Description of the task
Copy out the lines of the material below word for word, beginning with the line that contains "Bookmark this page with star icon" and ending after the line that contains "point(149,523)".

Data extract
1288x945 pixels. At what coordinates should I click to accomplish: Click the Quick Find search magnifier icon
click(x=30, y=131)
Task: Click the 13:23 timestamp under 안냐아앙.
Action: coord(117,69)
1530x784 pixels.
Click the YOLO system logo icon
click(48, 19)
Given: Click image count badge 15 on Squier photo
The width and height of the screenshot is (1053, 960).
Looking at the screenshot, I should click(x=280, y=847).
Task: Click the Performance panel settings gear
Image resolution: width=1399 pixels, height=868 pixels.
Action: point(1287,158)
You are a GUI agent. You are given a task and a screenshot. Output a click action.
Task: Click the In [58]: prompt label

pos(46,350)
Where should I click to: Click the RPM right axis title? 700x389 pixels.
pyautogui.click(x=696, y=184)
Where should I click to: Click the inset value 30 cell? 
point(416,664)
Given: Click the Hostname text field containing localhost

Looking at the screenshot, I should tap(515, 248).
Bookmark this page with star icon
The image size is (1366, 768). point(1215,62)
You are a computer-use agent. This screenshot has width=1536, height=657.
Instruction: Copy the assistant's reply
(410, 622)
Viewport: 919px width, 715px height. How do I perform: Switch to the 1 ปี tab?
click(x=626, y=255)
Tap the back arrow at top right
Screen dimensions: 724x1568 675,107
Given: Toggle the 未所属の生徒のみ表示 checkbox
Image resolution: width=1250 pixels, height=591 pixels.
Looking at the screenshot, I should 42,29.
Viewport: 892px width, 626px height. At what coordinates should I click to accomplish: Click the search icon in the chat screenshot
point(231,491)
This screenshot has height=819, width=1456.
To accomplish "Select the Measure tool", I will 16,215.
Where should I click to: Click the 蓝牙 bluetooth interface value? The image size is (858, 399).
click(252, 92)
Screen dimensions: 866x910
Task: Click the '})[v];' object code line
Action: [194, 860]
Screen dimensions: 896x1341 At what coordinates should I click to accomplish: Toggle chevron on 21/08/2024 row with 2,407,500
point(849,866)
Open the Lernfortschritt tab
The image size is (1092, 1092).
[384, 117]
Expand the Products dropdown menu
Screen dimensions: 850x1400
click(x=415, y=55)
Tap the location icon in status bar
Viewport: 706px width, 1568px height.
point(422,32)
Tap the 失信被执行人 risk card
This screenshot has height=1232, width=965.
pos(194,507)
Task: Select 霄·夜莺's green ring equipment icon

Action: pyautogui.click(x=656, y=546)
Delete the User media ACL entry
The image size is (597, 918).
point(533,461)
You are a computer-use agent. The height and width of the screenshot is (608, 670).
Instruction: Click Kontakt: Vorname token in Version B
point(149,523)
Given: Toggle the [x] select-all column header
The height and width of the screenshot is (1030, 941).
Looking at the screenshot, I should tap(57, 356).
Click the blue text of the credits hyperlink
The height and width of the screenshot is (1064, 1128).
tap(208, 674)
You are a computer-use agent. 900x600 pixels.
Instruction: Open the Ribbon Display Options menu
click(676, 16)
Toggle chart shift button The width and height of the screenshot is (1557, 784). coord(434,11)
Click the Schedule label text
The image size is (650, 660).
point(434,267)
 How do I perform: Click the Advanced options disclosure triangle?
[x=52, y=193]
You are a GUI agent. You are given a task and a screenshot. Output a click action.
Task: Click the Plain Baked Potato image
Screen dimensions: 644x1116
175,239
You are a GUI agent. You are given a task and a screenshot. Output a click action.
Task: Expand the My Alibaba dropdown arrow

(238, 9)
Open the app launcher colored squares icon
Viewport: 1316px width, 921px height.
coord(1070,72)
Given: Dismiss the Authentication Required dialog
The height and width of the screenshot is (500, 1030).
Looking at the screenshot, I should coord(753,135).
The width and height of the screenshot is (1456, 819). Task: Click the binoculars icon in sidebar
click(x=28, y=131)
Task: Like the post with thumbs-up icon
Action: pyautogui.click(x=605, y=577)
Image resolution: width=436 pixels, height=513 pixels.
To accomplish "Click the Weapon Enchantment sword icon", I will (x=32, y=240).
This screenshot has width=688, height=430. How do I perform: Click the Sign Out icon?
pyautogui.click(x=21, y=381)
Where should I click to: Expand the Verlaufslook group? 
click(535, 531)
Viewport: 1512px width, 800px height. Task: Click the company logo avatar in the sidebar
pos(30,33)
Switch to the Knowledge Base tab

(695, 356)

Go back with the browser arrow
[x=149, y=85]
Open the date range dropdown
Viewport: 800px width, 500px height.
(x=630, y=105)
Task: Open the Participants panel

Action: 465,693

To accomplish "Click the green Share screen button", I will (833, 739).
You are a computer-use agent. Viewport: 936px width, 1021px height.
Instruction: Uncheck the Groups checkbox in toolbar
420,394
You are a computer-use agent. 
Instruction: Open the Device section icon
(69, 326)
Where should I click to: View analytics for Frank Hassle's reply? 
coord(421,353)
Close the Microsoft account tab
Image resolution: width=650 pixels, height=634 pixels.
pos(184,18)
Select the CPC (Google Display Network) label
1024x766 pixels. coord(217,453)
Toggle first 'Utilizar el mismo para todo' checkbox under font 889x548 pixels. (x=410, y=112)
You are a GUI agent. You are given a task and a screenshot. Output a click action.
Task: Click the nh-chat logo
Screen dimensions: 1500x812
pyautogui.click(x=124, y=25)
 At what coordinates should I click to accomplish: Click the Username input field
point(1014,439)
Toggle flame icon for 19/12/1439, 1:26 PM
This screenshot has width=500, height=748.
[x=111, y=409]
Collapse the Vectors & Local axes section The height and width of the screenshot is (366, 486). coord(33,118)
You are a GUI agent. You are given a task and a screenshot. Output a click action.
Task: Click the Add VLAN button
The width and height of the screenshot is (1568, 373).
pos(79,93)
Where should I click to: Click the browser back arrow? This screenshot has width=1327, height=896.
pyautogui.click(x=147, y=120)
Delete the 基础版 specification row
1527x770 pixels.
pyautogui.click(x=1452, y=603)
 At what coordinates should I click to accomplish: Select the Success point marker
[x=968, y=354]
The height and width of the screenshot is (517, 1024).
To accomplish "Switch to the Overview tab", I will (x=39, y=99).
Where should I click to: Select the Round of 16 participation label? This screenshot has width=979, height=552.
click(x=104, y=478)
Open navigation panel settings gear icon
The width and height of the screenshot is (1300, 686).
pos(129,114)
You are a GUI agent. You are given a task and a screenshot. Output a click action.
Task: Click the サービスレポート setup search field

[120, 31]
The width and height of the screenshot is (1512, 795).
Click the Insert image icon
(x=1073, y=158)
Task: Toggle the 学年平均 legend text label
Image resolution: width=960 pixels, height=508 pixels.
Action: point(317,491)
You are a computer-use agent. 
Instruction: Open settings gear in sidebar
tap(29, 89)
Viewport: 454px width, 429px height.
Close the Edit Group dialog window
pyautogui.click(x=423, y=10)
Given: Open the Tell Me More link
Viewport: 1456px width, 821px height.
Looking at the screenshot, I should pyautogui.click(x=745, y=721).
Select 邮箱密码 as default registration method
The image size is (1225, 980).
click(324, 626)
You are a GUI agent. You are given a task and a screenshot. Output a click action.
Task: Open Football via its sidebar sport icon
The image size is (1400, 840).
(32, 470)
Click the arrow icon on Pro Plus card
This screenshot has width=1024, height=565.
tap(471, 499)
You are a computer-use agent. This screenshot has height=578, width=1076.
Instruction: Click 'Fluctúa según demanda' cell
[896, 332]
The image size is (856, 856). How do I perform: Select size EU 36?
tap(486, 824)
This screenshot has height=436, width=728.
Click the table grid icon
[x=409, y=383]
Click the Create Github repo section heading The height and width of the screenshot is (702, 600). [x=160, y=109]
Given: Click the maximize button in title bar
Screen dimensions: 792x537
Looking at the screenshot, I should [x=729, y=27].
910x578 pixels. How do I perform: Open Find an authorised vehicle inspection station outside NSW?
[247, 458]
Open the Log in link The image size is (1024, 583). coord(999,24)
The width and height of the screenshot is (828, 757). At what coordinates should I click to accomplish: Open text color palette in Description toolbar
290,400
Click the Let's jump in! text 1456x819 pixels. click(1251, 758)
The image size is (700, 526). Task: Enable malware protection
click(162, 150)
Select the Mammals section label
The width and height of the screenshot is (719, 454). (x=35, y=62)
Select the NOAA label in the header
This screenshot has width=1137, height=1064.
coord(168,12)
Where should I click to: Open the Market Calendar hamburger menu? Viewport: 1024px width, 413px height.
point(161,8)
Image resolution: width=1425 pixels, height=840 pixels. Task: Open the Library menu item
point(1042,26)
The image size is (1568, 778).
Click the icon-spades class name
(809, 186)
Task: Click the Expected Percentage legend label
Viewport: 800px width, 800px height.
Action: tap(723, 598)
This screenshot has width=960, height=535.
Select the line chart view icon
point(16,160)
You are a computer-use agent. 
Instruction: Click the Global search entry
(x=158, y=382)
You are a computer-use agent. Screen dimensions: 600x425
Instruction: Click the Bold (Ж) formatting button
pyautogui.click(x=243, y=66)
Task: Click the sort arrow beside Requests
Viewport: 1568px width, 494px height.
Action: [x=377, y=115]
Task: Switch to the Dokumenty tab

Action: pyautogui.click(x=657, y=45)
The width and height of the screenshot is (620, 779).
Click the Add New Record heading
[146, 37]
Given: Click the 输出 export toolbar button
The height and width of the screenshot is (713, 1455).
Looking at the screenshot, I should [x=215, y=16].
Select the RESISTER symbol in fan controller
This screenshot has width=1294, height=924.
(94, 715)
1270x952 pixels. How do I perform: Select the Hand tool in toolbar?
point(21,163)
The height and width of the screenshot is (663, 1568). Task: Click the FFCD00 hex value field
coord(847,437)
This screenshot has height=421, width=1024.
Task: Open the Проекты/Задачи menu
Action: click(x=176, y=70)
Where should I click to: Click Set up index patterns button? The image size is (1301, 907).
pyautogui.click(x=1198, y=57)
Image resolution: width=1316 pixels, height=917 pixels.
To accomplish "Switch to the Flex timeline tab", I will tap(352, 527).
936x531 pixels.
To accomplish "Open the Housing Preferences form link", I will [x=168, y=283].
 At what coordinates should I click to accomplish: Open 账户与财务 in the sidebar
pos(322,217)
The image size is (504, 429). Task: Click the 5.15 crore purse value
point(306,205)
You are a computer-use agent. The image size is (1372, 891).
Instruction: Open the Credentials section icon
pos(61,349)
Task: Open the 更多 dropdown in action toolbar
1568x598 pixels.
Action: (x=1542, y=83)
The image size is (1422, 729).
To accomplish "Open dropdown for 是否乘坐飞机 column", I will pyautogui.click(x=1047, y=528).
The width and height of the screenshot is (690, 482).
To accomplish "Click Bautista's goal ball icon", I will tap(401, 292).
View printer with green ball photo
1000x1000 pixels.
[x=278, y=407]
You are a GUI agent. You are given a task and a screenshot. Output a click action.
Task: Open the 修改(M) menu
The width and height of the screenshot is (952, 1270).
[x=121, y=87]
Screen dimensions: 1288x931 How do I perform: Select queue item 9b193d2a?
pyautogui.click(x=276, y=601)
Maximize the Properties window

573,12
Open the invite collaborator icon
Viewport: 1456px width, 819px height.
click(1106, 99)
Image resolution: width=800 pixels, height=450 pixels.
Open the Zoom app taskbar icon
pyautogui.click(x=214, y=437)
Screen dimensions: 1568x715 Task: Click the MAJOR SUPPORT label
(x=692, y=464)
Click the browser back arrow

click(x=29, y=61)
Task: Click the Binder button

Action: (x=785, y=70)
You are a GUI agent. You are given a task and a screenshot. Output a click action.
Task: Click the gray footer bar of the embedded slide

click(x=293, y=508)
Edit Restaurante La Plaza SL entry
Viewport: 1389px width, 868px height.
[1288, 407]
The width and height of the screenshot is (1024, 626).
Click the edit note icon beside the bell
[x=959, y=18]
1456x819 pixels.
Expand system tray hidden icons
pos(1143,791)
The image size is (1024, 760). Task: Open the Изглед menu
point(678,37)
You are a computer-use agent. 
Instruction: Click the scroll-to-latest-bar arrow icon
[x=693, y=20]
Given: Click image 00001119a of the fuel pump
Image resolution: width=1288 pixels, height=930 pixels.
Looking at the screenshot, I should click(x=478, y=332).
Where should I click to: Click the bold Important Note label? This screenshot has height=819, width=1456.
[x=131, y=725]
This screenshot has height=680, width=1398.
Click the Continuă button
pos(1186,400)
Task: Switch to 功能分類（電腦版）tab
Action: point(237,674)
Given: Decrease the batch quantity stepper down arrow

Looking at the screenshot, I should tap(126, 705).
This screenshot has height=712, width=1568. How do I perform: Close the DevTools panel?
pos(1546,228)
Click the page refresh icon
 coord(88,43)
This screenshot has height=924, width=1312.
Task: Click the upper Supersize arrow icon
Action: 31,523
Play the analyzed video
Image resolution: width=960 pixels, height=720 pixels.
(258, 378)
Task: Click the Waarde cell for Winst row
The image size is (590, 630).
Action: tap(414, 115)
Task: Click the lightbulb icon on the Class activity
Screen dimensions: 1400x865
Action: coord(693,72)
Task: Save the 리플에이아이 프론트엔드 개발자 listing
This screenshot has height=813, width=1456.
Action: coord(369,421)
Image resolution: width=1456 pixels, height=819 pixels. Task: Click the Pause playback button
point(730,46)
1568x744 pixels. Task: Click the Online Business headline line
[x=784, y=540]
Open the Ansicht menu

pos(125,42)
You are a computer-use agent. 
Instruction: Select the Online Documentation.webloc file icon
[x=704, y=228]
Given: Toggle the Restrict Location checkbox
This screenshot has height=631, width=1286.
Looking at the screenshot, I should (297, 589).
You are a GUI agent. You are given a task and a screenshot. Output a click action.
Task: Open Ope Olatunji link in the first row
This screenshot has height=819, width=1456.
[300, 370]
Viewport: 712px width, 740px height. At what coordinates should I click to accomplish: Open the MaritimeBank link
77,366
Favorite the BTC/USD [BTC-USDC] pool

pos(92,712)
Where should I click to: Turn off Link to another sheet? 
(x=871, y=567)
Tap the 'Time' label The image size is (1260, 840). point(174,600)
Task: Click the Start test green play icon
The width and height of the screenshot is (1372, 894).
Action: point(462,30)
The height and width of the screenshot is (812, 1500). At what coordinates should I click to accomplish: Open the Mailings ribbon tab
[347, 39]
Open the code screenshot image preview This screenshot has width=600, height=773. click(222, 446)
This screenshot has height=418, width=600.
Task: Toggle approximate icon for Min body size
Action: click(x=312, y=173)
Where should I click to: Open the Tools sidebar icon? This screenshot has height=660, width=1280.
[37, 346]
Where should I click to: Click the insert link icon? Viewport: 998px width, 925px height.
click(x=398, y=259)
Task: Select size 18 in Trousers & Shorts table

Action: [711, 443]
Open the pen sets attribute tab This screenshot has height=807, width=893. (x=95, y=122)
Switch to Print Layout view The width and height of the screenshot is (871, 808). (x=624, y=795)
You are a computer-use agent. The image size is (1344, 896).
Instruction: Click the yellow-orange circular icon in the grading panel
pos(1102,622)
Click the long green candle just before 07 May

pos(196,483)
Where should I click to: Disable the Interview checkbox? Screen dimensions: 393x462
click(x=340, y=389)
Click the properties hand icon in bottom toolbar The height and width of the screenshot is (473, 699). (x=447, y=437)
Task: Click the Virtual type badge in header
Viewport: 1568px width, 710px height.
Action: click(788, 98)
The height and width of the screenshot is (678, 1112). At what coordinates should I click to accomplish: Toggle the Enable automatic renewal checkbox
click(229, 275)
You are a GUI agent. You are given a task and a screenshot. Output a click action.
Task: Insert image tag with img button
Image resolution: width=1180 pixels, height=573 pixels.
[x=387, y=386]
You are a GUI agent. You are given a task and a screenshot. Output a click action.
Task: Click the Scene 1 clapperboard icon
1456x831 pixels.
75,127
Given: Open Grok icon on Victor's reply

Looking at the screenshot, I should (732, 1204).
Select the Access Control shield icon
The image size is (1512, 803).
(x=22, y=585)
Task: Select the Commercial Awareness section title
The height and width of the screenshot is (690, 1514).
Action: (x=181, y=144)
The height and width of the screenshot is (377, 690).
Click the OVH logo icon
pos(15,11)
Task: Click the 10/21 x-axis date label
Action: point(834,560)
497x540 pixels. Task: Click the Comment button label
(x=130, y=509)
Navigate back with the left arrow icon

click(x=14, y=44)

Result of this exercise
Bookmark this page with star icon
The image size is (1366, 768). point(1215,62)
You are a computer-use agent. This screenshot has width=1536, height=657.
Instruction: Copy the assistant's reply
(410, 622)
Viewport: 919px width, 715px height. How do I perform: Switch to the 1 ปี tab?
click(x=626, y=255)
Tap the back arrow at top right
Screen dimensions: 724x1568 675,107
Given: Toggle the 未所属の生徒のみ表示 checkbox
Image resolution: width=1250 pixels, height=591 pixels.
Looking at the screenshot, I should 42,29.
Viewport: 892px width, 626px height. At what coordinates should I click to accomplish: Click the search icon in the chat screenshot
point(231,491)
This screenshot has height=819, width=1456.
To accomplish "Select the Measure tool", I will 16,215.
Where should I click to: Click the 蓝牙 bluetooth interface value? The image size is (858, 399).
click(252, 92)
Screen dimensions: 866x910
Task: Click the '})[v];' object code line
Action: [194, 860]
Screen dimensions: 896x1341 At what coordinates should I click to accomplish: Toggle chevron on 21/08/2024 row with 2,407,500
point(849,866)
Open the Lernfortschritt tab
The image size is (1092, 1092).
[384, 117]
Expand the Products dropdown menu
Screen dimensions: 850x1400
click(x=415, y=55)
Tap the location icon in status bar
Viewport: 706px width, 1568px height.
point(422,32)
Tap the 失信被执行人 risk card
This screenshot has height=1232, width=965.
pos(194,507)
Task: Select 霄·夜莺's green ring equipment icon

Action: pyautogui.click(x=656, y=546)
Delete the User media ACL entry
The image size is (597, 918).
point(533,461)
You are a computer-use agent. The height and width of the screenshot is (608, 670).
Instruction: Click Kontakt: Vorname token in Version B
point(149,523)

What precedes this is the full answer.